- [Directions] Shown below are entries with pictures; the line with "Screen dimensions: 1416x791" through the line with "fan control mode" is the span to retype exactly, and the pictures stay out.

- [Material to process]
==========

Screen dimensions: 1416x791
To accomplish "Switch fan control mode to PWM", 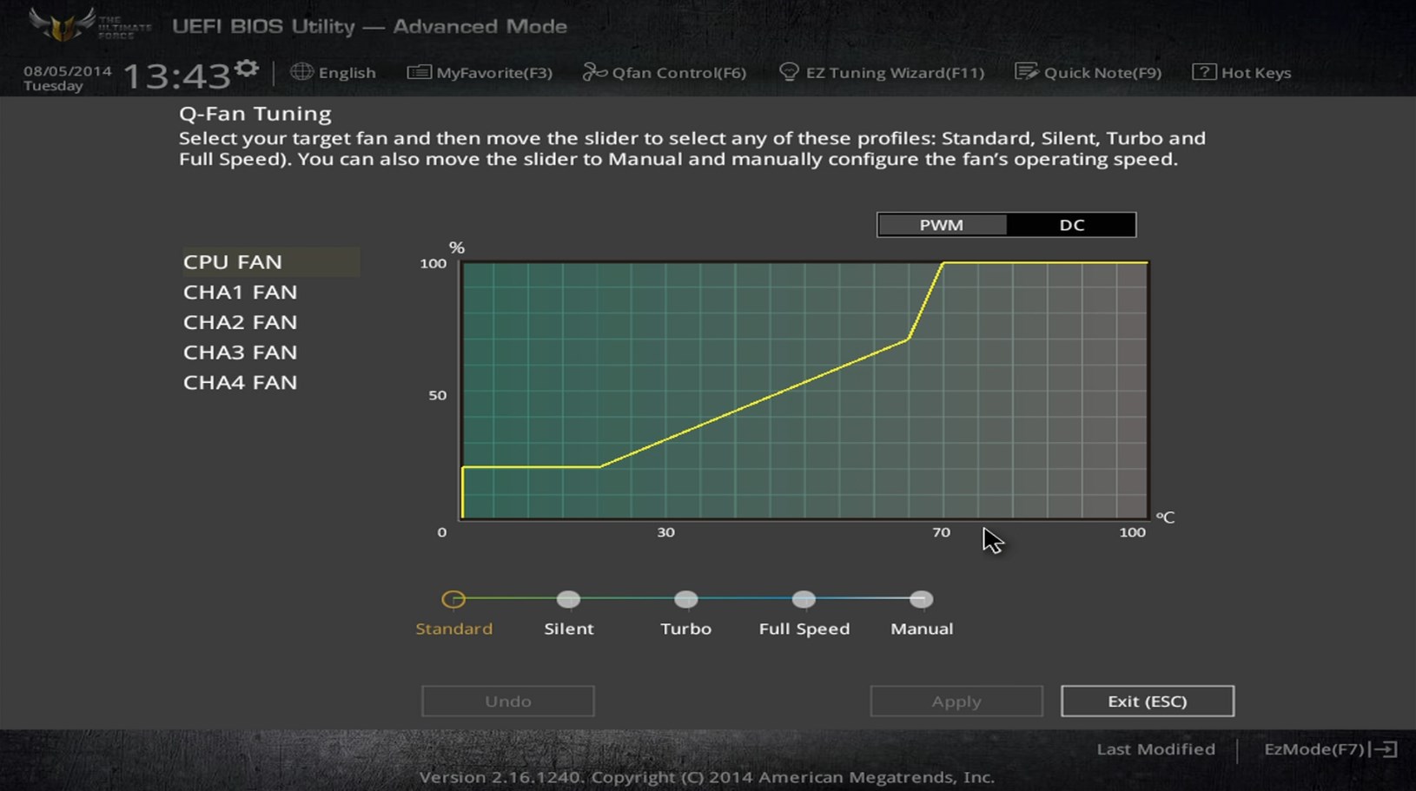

==========

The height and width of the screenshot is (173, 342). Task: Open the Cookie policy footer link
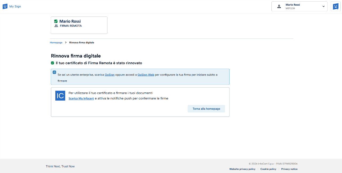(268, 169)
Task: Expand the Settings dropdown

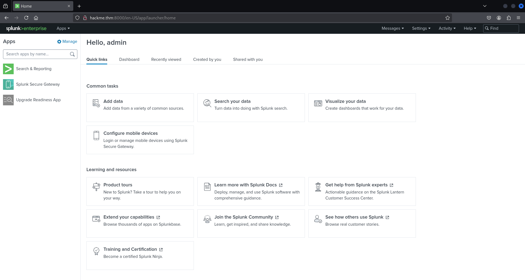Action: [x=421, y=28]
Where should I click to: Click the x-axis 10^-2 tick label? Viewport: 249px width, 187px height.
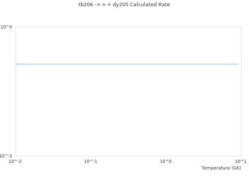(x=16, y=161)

==========

- [Response to the exercise]
Screen dimensions: 1416x791
To accomplish "Switch fan control mode to PWM", 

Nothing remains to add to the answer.